> _TASK GOAL_: Please retype, character for character, the portion of the entries below that runs from the line containing "This screenshot has height=941, width=684." to the last line.

> _SUPPLIED MATERIAL_:
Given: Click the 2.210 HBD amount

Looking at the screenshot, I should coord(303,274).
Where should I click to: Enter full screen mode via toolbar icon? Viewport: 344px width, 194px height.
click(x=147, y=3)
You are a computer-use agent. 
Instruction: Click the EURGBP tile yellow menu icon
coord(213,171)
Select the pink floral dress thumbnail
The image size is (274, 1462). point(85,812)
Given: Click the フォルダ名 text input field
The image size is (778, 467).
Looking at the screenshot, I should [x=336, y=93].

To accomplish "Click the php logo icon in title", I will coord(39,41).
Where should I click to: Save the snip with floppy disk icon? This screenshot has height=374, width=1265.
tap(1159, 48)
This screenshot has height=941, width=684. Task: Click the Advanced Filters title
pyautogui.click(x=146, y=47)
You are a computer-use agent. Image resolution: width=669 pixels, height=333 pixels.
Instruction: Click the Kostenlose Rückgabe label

> _REPLY TO THE EXERCISE_:
This screenshot has height=941, width=684. Task: Click the Advanced Filters title
pyautogui.click(x=146, y=47)
You are a computer-use agent. Image resolution: width=669 pixels, height=333 pixels.
Instruction: Click the Kostenlose Rückgabe label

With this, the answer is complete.